Epaphroditus was a common name in the ancient world (“Epaphras” is another version of it, although the Epaphras of Colossians is a different person). It came from the name of the goddess Aphrodite – a bit like an Indian Christian today being called Krishna or Ram, or a Middle Eastern believer called Muhammad. (The scorn of the early Christians for the powerlessness of pagan deities meant that many of them didn’t see it as a necessity to alter their name when baptised. Just like eating meat offered to idols, to become concerned about it seemed like dignifying the idols with an attention they didn’t really deserve.)

Paul uses a strong, complicated phrase to underline just how important Epaphroditus is to him – literally it reads “the brother and co-worker and fellow-soldier my”. One article at the start to hold it together (“the”), and one personal pronoun at the end (“my”), welds the phrase together as a unity. Paul is saying: all three of these characteristics are bound up together; all three are reasons for my attachment to Epaphroditus.

The terms he uses would have a resonance in Philippi. The city was a retirement centre for old soldiers, and sustratiotes (fellow soldier) was the term used for an old comrade who had fought side by side with you. Sunergos, “co-worker”, is a term from the world of business and commerce; Philippi was a busy trading centre and Lydia was by no means the only merchant operating a thriving firm locally. And adelphos – “brother” – common word though it was, had a special meaning for a city whose history was full of back-stabbing and betrayal by seeming friends (such as the Philip who gave the city its name!). The battle for the very soul of the Roman Empire, between Mark Antony and Octavian on one side and Cassius and Brutus on the other, had been fought on the plain before the walls of Philippi, just a century before Paul wrote. And of course it was all about the assassination of Julius Caesar by his friends, fellow workers and former comrades in arms.

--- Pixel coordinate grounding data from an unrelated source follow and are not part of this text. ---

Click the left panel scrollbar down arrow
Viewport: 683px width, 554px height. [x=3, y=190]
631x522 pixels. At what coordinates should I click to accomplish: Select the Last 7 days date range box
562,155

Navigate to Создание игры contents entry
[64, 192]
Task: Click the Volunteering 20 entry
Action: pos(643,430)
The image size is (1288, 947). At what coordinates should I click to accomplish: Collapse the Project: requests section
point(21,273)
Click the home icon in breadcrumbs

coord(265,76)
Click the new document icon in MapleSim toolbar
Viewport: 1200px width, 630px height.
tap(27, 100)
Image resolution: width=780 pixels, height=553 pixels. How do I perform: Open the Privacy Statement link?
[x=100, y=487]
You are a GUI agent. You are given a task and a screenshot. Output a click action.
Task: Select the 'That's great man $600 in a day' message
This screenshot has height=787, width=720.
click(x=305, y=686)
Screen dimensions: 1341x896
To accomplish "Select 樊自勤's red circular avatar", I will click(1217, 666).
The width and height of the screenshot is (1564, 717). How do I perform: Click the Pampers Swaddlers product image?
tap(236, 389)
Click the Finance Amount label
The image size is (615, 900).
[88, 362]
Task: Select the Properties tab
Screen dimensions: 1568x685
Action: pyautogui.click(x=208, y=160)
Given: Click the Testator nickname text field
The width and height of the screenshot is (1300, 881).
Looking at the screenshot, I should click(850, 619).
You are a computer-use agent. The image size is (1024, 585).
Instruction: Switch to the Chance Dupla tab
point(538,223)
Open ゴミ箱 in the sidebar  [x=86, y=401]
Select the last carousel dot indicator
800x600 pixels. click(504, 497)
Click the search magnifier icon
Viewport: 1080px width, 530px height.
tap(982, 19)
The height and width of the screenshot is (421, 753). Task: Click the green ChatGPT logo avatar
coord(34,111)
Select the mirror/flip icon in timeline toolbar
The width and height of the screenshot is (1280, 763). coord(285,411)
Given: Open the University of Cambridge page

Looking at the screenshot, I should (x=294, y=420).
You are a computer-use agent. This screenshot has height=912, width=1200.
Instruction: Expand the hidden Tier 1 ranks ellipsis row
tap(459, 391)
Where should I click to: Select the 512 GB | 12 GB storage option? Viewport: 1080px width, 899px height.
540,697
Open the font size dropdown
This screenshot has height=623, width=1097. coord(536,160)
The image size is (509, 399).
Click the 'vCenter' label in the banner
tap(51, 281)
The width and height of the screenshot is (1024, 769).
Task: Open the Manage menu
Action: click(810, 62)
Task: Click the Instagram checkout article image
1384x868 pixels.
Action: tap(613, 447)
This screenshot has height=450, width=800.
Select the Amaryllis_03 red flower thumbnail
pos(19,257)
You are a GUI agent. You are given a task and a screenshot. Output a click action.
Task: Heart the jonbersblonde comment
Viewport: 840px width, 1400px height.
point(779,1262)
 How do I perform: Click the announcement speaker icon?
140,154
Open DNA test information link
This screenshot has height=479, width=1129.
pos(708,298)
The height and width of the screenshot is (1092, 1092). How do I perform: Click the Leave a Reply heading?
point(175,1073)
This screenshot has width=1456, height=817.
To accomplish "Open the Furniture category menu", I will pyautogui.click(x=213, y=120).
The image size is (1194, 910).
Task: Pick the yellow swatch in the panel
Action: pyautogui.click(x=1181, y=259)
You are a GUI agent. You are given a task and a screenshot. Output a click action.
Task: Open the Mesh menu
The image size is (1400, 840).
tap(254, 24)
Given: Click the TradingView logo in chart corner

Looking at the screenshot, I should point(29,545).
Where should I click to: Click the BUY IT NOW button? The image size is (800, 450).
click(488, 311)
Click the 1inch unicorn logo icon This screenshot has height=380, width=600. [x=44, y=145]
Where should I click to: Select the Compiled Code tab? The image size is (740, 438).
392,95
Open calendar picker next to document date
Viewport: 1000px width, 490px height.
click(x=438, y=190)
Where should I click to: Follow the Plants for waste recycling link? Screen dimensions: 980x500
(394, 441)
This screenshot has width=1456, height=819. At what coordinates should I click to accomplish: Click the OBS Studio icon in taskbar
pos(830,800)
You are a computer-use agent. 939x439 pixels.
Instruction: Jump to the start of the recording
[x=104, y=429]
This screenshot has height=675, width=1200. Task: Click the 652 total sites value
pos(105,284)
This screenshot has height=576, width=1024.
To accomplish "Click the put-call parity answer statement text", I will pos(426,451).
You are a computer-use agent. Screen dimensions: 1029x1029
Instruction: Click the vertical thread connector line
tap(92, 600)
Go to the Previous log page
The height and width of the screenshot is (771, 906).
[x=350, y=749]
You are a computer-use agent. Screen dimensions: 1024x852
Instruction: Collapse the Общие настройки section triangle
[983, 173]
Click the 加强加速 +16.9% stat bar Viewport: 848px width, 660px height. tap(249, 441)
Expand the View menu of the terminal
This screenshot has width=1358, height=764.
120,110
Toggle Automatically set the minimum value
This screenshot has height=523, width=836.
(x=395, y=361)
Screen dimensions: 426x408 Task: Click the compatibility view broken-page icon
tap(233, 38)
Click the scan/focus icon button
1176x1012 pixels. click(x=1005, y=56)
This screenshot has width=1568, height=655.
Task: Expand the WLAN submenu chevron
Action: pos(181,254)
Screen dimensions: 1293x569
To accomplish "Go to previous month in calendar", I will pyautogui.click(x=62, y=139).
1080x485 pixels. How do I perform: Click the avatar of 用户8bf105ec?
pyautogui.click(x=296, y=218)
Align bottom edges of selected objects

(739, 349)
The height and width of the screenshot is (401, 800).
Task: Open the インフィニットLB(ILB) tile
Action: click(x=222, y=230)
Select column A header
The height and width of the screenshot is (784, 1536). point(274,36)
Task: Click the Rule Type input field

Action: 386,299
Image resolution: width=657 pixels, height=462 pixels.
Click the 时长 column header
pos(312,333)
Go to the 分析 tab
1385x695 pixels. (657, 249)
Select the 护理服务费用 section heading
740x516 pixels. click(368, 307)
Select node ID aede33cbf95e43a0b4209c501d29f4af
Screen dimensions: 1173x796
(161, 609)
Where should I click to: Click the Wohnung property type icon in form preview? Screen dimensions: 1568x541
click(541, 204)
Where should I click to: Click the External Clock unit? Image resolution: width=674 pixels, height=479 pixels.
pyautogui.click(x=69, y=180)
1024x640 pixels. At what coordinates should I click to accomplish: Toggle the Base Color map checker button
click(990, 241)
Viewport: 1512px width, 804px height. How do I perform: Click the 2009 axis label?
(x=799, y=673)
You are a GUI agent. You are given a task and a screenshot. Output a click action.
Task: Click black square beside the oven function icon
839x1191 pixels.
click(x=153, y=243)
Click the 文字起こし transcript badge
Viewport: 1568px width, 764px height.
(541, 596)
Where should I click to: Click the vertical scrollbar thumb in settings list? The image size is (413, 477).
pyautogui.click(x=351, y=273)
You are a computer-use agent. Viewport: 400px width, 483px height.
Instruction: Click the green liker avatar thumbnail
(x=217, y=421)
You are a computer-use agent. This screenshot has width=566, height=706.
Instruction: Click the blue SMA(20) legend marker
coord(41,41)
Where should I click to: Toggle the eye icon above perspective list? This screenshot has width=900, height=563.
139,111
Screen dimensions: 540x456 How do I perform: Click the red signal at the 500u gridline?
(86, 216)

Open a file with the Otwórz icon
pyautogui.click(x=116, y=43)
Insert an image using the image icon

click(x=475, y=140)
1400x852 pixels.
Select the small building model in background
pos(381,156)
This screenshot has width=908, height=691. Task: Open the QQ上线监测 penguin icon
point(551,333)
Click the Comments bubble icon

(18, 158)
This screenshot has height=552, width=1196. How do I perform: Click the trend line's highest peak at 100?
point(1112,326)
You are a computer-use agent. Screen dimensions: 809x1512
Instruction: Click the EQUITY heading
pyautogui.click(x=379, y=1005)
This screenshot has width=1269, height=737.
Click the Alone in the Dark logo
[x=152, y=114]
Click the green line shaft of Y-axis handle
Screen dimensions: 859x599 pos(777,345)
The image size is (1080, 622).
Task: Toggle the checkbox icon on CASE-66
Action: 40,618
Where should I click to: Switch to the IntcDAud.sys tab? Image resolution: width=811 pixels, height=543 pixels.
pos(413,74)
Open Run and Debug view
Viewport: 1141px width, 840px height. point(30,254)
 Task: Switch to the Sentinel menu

But Paul is also using words which had a special meaning for him. “Fellow worker” is a term he uses twelve times in his writings, and it describes someone who has worked alongside him in the work dearest to his heart: taking the gospel where no one had taken it before (Romans 15:20). “Soldier” is a frequent picture he uses to evoke the strain and hardship involved in front-line Christian service, the discipline required to cope with intense spiritual opposition.

Paul’s relationship with Epaphroditus provides a powerful condensed sketch of the ways in which Christian lives can be bound together. We are drawn close by living together (“brother”) and building emotional bonds. We are drawn close by fighting together (“fellow soldier”) and helping one another stand. (How many movies have you seen in which two people who aren’t getting on well are attacked by a common enemy – and after the fight begin to appreciate one another for the first time?) Finally, we are drawn close by working together (“co-worker”) and investing our energies in a common cause.